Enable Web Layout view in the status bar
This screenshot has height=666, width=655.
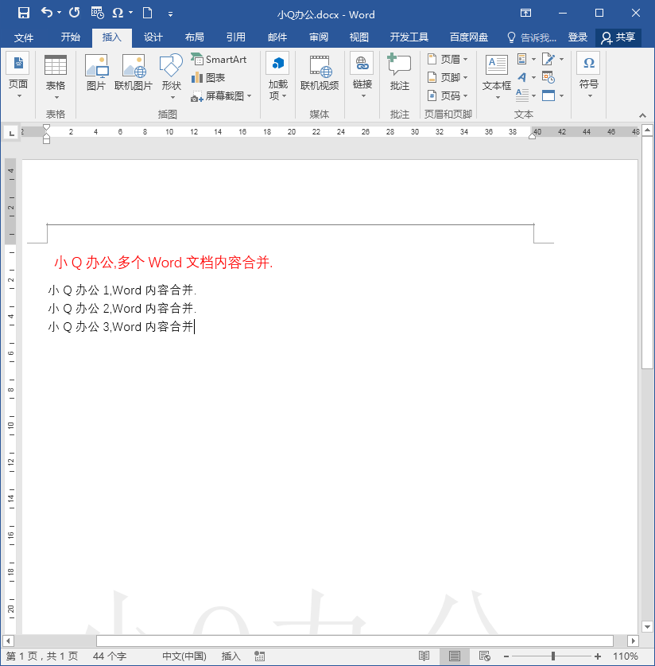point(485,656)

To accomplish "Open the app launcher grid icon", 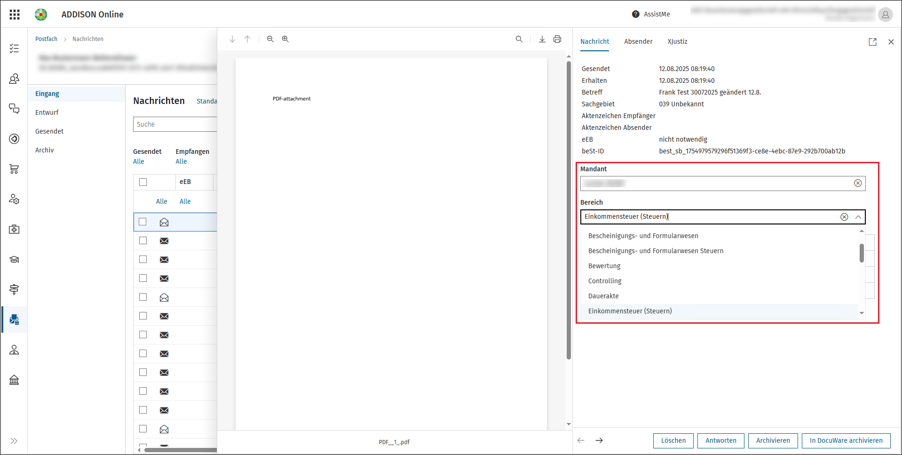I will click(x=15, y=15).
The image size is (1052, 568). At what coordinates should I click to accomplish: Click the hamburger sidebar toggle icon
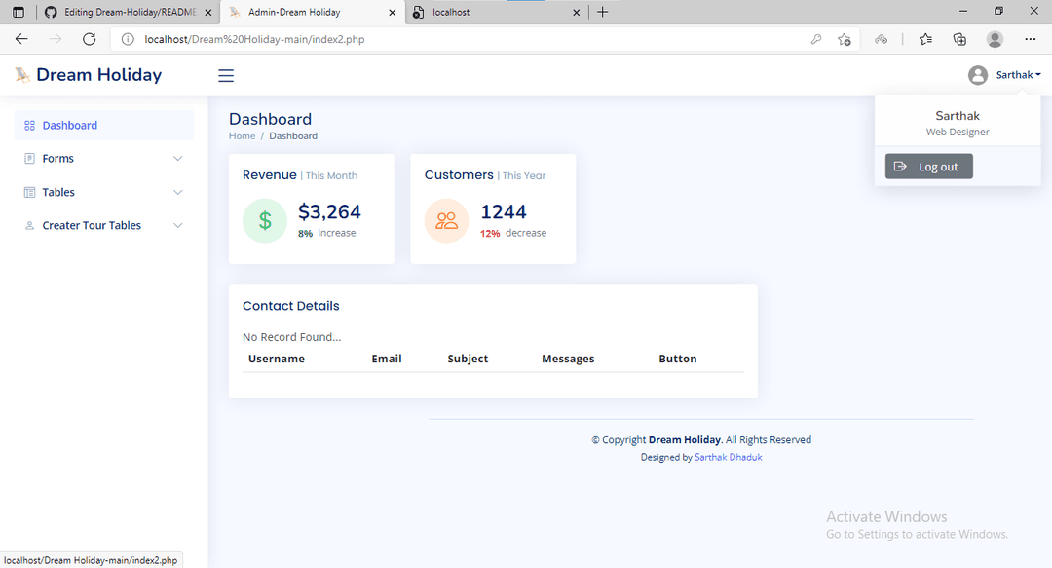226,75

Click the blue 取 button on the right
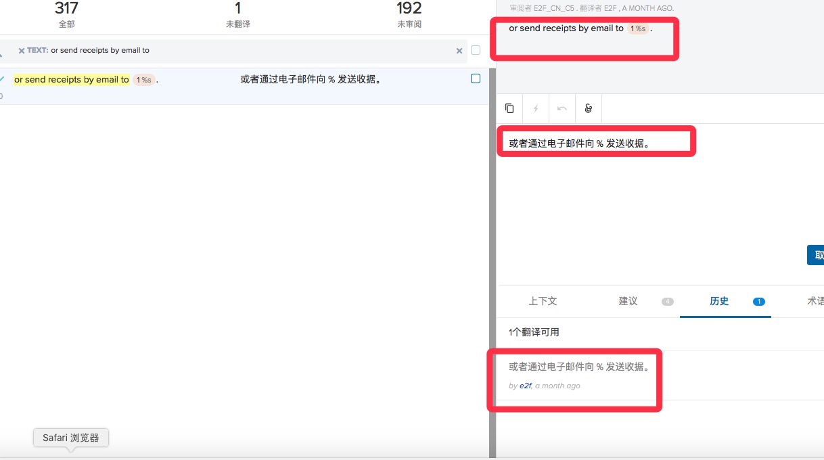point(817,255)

----------------------------------------

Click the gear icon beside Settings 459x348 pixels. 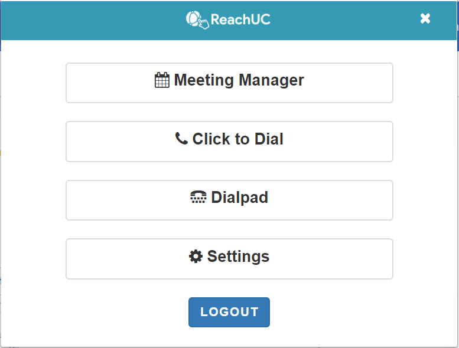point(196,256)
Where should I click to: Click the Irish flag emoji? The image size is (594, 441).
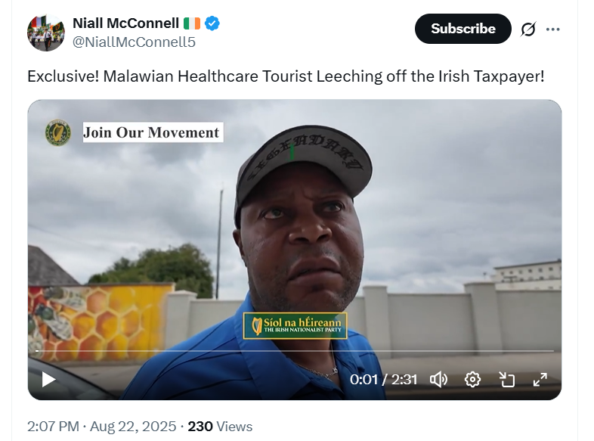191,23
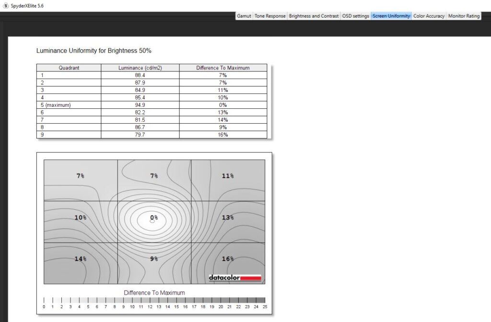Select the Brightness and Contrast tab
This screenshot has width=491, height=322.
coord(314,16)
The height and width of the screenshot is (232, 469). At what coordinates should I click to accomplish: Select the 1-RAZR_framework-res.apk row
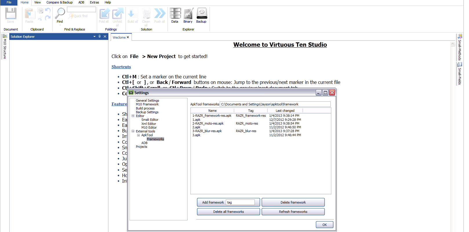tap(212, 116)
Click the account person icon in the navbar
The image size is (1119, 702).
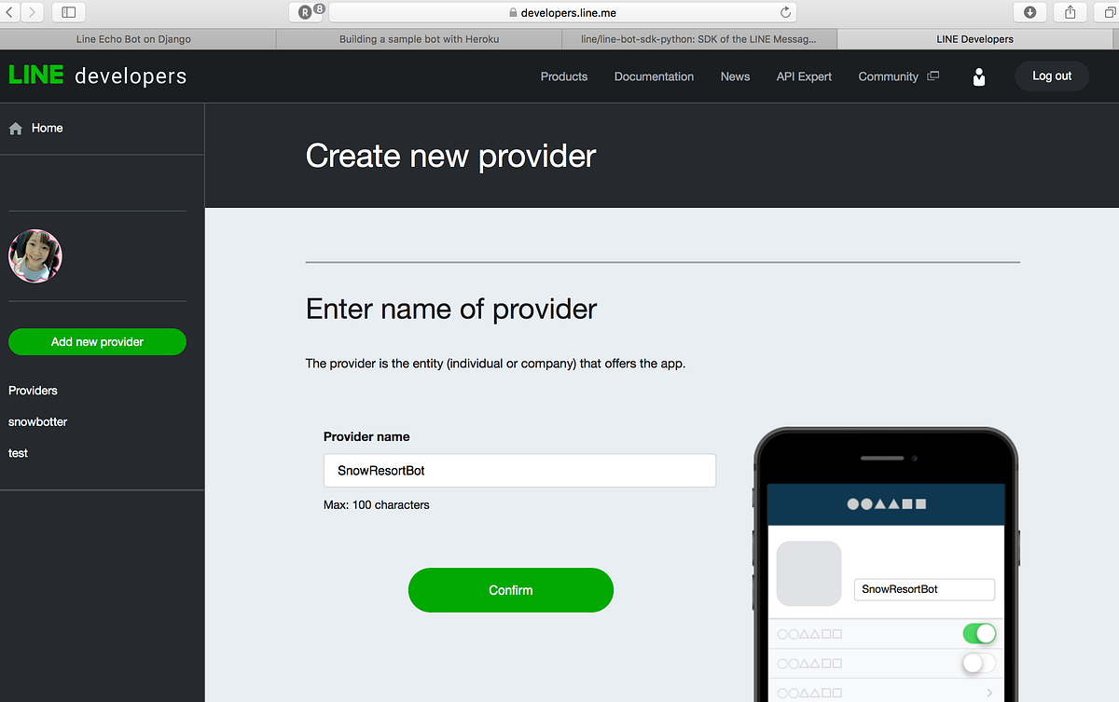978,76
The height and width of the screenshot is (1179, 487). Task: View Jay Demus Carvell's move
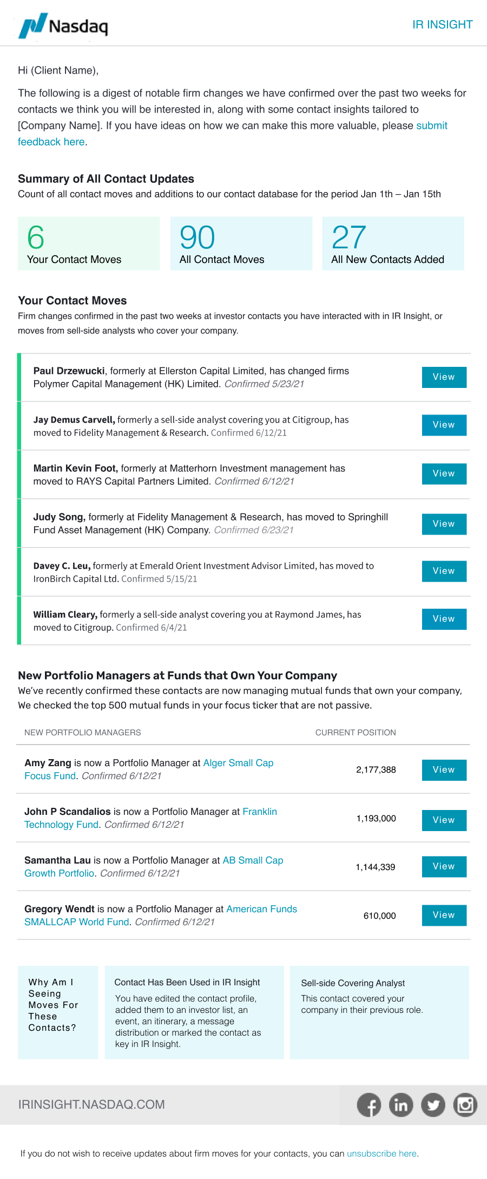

----------------------------------------

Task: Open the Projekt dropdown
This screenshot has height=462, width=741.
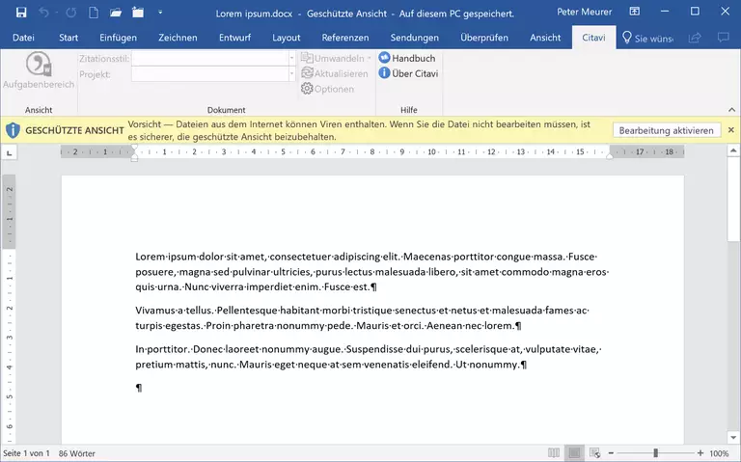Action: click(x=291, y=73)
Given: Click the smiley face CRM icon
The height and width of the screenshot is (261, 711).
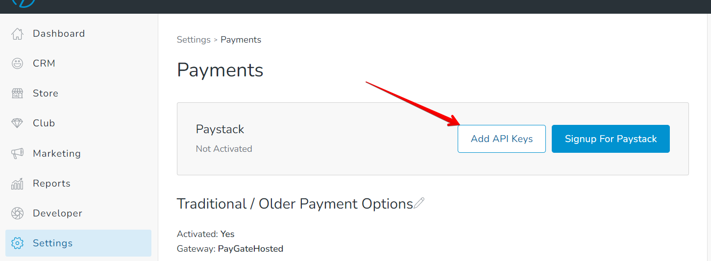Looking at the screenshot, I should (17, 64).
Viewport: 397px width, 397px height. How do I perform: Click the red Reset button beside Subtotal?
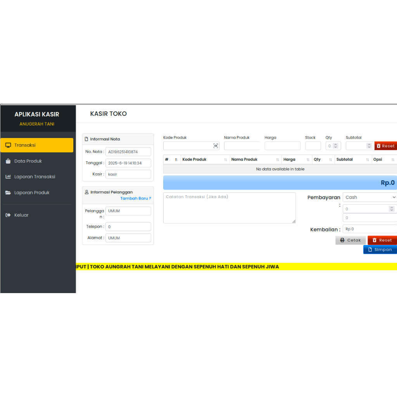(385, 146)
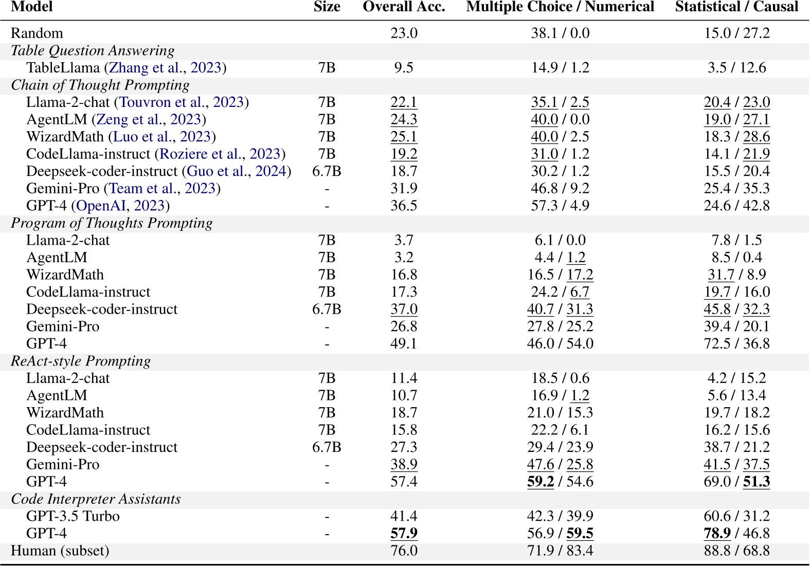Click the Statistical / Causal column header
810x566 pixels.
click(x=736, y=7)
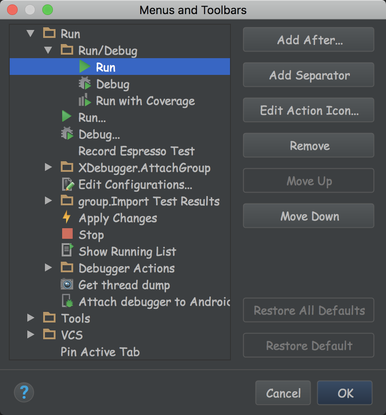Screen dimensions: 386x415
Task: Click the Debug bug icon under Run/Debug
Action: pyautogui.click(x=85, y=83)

----------------------------------------

▸ Directions:
Copy exactly the part of the material above that opens with the line containing "Click the account person icon in the navbar" and closes with the line containing "The height and width of the screenshot is (1179, 487).", ends included. Drop the images.

▸ Result of this task:
Click the account person icon in the navbar
The image size is (1119, 702).
978,76
The height and width of the screenshot is (1179, 487). Task: View Jay Demus Carvell's move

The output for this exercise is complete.